Stored data:
--

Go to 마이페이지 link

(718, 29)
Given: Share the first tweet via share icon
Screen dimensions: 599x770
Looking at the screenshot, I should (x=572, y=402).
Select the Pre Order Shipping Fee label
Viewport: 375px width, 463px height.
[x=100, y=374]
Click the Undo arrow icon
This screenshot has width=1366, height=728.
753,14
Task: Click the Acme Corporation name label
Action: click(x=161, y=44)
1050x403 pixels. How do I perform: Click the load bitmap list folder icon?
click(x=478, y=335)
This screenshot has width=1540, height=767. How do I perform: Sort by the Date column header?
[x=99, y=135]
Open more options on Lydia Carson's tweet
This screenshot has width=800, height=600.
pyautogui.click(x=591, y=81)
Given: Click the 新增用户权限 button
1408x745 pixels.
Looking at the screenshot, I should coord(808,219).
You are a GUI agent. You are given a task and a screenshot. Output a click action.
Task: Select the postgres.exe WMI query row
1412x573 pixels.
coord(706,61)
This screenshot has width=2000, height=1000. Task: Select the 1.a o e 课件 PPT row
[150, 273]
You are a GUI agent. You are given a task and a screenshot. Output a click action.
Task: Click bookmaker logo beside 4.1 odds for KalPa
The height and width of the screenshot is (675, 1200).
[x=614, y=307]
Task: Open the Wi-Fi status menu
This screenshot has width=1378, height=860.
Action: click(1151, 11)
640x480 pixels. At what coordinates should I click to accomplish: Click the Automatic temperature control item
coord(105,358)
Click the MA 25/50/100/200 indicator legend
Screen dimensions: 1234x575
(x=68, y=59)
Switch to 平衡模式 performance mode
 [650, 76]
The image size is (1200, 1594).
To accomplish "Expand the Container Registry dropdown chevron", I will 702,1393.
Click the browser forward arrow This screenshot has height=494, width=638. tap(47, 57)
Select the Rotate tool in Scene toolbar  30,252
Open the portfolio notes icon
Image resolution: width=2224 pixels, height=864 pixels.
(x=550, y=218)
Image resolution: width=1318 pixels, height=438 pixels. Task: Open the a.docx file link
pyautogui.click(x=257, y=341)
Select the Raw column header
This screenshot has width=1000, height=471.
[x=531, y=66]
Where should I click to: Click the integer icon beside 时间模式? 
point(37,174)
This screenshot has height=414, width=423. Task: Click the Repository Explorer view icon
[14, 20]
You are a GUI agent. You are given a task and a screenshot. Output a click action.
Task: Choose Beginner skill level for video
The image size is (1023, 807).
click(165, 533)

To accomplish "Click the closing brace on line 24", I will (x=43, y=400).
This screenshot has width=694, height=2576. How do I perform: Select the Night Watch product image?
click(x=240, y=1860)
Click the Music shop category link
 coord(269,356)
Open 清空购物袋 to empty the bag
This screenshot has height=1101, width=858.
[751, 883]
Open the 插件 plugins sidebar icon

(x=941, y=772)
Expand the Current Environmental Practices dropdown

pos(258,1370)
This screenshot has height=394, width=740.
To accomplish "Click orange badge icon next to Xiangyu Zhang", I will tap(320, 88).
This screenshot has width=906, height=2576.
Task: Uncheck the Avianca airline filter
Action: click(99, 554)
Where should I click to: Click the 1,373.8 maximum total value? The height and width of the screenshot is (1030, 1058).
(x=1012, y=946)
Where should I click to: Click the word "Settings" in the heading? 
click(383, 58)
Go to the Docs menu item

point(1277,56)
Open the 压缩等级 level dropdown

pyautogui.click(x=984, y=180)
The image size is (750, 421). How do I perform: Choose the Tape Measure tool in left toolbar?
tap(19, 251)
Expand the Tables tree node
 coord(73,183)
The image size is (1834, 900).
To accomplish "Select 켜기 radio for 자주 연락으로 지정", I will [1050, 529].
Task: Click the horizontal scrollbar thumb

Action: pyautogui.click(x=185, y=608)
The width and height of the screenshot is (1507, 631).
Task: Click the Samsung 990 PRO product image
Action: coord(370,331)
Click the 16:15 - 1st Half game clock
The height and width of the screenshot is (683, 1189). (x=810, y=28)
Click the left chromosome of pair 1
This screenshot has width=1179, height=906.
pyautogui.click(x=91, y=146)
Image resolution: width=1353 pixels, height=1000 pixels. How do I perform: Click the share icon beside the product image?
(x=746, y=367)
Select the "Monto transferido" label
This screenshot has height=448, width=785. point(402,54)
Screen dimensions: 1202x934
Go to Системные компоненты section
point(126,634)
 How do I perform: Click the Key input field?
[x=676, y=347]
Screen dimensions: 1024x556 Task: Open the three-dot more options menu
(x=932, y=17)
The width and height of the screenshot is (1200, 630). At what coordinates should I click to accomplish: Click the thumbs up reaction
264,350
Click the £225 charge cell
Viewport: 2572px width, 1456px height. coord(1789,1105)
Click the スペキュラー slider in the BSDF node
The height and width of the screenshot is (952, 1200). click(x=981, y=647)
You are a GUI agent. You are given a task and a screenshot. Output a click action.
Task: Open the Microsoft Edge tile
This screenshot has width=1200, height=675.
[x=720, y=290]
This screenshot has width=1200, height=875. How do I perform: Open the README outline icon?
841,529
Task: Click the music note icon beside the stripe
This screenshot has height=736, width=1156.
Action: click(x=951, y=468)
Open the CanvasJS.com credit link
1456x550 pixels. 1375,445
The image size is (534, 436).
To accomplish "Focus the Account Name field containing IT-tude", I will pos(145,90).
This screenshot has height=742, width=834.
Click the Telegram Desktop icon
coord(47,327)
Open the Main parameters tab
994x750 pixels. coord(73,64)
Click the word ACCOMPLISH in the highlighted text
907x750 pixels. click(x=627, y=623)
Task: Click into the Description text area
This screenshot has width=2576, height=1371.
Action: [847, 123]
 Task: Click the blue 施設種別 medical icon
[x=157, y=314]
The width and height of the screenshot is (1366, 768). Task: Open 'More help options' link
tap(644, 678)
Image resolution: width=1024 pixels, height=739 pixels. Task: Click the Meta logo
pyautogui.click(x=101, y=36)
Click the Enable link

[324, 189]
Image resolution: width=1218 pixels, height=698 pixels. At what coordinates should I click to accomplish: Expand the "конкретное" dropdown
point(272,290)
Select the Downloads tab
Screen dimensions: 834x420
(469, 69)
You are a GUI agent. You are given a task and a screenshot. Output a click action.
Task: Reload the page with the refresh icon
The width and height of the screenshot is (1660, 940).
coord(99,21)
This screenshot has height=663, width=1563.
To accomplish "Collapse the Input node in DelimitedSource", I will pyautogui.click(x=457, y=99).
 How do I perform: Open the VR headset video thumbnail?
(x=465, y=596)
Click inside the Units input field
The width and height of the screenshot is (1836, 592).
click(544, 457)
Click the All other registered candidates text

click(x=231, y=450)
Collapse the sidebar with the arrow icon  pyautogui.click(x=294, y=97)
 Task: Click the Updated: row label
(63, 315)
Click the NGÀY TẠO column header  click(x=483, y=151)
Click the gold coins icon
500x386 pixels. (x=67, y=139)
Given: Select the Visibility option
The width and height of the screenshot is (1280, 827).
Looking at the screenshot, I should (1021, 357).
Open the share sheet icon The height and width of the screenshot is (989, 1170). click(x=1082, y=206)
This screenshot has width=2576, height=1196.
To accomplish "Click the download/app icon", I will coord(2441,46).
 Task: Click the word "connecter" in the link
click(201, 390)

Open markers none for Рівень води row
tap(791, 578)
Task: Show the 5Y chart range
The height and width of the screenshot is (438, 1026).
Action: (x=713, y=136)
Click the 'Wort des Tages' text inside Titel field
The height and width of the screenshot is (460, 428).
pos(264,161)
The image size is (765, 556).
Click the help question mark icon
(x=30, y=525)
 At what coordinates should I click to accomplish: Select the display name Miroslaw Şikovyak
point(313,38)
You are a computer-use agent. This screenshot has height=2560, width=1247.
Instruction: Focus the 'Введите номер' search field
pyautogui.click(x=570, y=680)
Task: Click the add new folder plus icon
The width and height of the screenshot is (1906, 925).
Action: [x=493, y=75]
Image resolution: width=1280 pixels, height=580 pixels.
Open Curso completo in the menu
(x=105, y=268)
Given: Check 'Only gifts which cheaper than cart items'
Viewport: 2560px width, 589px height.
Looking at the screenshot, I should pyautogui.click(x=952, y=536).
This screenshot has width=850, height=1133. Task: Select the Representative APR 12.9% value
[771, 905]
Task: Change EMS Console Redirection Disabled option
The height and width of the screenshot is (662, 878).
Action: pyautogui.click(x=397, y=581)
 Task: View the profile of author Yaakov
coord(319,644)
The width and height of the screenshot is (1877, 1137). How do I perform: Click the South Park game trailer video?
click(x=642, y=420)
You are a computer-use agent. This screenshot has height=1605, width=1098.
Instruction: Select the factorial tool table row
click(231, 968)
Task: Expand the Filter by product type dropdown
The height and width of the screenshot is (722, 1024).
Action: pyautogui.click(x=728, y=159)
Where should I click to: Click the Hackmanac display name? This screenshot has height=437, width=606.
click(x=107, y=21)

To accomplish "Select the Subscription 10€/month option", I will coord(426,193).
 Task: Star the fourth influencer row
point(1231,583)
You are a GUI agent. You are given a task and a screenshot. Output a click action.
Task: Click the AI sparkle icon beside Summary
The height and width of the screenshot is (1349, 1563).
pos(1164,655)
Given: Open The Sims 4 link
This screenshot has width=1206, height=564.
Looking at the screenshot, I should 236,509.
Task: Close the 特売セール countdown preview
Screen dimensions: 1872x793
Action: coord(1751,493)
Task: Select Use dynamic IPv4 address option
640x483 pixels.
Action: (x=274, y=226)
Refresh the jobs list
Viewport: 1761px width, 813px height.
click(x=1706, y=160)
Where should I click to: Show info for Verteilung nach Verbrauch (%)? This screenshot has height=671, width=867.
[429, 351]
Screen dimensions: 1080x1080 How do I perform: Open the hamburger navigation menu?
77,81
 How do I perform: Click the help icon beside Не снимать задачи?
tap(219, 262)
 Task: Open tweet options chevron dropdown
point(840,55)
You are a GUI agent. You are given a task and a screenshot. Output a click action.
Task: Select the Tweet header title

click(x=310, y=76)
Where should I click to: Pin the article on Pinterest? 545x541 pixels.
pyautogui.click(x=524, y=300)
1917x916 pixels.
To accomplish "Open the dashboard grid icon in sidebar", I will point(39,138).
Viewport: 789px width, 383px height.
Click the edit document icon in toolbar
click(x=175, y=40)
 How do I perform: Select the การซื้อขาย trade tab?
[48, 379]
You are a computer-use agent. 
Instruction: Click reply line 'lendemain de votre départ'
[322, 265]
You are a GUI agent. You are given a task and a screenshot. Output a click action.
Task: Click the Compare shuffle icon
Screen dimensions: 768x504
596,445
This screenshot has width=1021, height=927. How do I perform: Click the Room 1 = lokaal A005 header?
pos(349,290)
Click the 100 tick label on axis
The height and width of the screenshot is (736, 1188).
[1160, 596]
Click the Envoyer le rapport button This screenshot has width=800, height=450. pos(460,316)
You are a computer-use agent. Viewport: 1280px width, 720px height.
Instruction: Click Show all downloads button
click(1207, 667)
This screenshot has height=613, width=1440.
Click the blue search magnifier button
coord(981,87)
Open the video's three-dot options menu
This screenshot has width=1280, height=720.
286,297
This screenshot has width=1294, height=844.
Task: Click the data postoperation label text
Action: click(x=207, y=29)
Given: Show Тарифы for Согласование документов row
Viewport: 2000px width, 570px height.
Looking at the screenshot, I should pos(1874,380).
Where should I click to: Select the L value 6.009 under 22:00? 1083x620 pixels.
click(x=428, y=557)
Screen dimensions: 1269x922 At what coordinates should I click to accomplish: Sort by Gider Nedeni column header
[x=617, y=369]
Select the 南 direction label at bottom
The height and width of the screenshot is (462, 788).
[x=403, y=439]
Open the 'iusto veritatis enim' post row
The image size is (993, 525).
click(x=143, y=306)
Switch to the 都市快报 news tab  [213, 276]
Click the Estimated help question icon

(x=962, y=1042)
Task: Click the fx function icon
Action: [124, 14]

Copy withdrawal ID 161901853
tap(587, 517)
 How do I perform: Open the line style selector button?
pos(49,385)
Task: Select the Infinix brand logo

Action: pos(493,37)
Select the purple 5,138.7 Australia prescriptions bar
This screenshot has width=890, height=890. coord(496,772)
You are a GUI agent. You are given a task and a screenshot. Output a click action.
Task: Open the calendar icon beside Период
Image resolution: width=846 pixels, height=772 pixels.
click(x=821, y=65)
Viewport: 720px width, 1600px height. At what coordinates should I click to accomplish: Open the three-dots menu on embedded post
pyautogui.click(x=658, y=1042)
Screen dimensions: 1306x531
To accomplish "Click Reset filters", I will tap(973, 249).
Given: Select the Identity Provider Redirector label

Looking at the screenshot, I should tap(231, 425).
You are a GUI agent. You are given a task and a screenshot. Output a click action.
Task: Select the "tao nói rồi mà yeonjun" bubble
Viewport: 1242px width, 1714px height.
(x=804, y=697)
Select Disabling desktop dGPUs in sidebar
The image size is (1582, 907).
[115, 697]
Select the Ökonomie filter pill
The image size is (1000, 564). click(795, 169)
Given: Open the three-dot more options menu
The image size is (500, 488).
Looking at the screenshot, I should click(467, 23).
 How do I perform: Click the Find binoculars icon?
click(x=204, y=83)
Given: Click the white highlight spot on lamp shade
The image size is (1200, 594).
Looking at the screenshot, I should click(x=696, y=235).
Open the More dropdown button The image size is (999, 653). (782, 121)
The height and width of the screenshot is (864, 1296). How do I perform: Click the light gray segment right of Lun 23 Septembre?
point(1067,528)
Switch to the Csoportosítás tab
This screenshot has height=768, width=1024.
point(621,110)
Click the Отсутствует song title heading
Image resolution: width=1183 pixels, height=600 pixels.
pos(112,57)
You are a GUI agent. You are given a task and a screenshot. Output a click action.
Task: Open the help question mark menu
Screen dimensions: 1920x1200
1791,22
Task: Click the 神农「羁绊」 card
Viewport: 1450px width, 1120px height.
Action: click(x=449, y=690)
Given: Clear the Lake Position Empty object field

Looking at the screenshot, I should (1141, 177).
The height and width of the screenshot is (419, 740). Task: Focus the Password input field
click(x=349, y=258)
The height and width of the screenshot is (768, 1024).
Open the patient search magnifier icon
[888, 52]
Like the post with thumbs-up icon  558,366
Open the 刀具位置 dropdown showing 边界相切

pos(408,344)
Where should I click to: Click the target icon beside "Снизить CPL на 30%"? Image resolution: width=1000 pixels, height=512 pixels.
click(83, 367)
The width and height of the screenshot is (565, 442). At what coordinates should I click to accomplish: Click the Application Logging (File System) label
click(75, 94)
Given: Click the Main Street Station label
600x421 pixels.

--

Given the data above, transcribe exactly the lines from the one containing "Click the NGÀY" down to the one containing "has height=1605, width=1098.", and no others.

Click the NGÀY TẠO column header  click(x=483, y=151)
Click the gold coins icon
500x386 pixels. (x=67, y=139)
Given: Select the Visibility option
The width and height of the screenshot is (1280, 827).
Looking at the screenshot, I should (1021, 357).
Open the share sheet icon The height and width of the screenshot is (989, 1170). click(x=1082, y=206)
This screenshot has width=2576, height=1196.
To accomplish "Click the download/app icon", I will coord(2441,46).
 Task: Click the word "connecter" in the link
click(201, 390)

Open markers none for Рівень води row
tap(791, 578)
Task: Show the 5Y chart range
The height and width of the screenshot is (438, 1026).
Action: (x=713, y=136)
Click the 'Wort des Tages' text inside Titel field
The height and width of the screenshot is (460, 428).
pos(264,161)
The image size is (765, 556).
Click the help question mark icon
(x=30, y=525)
 At what coordinates should I click to accomplish: Select the display name Miroslaw Şikovyak
point(313,38)
You are a computer-use agent. This screenshot has height=2560, width=1247.
Instruction: Focus the 'Введите номер' search field
pyautogui.click(x=570, y=680)
Task: Click the add new folder plus icon
The width and height of the screenshot is (1906, 925).
Action: [x=493, y=75]
Image resolution: width=1280 pixels, height=580 pixels.
Open Curso completo in the menu
(x=105, y=268)
Given: Check 'Only gifts which cheaper than cart items'
Viewport: 2560px width, 589px height.
Looking at the screenshot, I should pyautogui.click(x=952, y=536).
This screenshot has width=850, height=1133. Task: Select the Representative APR 12.9% value
[771, 905]
Task: Change EMS Console Redirection Disabled option
The height and width of the screenshot is (662, 878).
Action: pyautogui.click(x=397, y=581)
 Task: View the profile of author Yaakov
coord(319,644)
The width and height of the screenshot is (1877, 1137). How do I perform: Click the South Park game trailer video?
click(x=642, y=420)
You are a computer-use agent. This screenshot has height=1605, width=1098.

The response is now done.